Collected data entries:
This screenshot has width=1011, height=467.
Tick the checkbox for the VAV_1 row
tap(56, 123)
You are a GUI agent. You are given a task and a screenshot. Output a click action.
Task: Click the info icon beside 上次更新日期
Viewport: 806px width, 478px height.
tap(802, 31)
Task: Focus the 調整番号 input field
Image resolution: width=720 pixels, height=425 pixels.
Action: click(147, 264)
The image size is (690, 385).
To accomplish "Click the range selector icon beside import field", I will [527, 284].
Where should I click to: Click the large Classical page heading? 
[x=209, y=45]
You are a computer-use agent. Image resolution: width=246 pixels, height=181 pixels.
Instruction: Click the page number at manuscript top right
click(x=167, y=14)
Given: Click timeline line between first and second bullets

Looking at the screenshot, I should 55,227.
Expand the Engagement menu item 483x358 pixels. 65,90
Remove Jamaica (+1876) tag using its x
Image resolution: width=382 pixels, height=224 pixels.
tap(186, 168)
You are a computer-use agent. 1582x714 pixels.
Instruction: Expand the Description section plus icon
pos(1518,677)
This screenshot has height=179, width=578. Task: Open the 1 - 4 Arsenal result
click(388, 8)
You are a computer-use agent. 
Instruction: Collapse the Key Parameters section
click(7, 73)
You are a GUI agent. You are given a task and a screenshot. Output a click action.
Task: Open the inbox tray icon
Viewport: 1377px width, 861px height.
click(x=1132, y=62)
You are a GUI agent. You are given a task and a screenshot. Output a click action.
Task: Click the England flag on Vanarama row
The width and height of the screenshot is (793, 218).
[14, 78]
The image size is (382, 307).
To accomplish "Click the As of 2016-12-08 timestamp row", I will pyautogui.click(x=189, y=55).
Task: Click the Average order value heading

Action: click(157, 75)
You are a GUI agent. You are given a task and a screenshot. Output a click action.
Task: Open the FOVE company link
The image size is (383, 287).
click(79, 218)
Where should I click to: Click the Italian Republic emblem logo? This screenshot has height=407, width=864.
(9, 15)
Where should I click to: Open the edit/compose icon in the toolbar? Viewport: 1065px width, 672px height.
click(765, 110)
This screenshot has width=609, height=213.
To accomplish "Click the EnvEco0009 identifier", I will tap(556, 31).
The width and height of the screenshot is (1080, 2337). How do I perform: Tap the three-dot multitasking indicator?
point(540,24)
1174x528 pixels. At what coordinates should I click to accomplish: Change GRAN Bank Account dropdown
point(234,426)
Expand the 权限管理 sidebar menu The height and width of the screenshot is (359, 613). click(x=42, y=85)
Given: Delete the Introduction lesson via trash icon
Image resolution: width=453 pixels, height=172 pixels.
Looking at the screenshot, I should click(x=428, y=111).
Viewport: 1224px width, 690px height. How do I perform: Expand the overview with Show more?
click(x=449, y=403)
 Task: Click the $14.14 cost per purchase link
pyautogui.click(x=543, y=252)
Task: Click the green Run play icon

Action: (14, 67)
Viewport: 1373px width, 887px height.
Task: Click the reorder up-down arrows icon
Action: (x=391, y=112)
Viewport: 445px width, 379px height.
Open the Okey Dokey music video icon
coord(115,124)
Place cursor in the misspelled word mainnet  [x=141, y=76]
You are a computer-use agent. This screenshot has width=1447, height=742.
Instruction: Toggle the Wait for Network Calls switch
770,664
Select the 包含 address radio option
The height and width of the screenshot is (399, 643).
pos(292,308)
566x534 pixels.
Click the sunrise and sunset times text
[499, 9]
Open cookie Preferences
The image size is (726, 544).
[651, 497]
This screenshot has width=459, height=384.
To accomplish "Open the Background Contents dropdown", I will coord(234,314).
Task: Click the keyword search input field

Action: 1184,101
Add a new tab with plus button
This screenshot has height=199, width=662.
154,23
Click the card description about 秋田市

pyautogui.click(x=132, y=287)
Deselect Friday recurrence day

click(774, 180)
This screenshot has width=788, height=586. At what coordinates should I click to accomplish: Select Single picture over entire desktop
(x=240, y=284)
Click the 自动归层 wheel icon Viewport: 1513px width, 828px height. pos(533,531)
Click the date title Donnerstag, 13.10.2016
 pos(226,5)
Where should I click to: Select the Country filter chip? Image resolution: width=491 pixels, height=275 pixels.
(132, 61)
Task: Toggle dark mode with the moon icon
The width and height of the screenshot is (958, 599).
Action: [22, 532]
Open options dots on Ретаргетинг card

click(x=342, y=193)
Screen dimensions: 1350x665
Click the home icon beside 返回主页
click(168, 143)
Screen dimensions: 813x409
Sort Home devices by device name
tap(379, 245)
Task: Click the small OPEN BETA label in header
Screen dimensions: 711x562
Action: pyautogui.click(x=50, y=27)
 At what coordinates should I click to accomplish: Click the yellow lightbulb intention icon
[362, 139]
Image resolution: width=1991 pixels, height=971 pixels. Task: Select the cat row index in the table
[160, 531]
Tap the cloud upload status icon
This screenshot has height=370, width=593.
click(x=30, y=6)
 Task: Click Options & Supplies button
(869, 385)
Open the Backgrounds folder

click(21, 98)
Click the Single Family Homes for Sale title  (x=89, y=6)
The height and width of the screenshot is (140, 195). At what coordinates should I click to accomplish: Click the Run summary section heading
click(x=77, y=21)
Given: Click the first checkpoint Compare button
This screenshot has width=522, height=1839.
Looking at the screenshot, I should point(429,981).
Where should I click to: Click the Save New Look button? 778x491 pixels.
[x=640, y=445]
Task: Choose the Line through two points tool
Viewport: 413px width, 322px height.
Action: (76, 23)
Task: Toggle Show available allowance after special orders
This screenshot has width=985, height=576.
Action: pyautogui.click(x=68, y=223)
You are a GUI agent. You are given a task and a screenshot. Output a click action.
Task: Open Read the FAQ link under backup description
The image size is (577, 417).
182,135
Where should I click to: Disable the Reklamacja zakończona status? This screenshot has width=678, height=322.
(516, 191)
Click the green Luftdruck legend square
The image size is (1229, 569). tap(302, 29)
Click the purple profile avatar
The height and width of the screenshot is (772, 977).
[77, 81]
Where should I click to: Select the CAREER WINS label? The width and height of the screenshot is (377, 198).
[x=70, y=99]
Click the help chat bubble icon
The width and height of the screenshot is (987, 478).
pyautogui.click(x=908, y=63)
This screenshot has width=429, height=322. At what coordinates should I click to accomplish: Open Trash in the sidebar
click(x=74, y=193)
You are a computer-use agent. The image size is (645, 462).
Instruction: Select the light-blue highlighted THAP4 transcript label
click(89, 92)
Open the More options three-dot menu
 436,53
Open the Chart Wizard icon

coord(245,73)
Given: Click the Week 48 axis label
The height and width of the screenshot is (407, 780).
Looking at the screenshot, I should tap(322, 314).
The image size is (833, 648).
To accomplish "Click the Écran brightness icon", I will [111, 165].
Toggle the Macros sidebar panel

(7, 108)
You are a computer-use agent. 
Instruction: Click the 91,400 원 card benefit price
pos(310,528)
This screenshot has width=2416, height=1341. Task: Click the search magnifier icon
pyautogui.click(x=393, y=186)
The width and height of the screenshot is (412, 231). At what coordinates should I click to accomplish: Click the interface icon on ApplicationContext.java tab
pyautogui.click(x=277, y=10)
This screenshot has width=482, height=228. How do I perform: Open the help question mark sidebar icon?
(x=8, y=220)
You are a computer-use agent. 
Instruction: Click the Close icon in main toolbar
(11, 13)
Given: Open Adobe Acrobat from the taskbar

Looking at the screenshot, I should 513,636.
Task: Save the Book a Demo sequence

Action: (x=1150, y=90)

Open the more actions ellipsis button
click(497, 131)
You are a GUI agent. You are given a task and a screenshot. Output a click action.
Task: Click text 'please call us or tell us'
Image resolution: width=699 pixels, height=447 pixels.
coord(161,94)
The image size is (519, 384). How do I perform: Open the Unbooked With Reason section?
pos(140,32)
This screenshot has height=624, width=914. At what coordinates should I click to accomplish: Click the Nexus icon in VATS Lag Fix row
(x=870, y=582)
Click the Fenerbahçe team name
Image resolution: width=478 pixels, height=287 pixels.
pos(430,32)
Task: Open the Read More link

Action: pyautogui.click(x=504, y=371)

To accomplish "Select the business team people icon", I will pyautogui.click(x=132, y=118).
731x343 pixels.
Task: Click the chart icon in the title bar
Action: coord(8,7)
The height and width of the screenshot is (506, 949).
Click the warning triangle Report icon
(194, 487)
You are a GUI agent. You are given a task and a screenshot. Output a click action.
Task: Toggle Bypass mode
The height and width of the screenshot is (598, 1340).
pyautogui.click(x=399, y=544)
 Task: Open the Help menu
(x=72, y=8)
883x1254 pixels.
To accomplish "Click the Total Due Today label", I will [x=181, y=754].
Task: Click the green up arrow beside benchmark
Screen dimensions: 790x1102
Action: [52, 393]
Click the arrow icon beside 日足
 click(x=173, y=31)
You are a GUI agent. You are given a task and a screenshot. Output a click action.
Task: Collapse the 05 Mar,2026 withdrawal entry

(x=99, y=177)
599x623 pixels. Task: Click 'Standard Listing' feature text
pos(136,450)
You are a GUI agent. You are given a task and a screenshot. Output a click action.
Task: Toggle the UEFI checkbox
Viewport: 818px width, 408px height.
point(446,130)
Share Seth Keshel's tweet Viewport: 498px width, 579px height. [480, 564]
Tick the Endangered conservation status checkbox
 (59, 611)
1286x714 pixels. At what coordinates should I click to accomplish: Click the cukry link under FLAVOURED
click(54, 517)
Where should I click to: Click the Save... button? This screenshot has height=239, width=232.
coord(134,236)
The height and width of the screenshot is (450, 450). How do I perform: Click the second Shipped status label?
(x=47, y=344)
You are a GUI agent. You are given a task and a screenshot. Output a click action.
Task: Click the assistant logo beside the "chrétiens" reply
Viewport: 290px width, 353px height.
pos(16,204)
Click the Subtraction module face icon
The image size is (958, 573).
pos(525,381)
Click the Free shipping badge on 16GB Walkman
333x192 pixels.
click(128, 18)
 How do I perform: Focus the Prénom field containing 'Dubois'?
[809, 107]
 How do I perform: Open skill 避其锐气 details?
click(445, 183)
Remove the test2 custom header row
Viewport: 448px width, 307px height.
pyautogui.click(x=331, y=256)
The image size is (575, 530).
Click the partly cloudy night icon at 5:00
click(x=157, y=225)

Activity: Each line of the data that includes "mode" should be copied.

Completed task:
Task: Toggle dark mode with the moon icon
Task: Toggle Bypass mode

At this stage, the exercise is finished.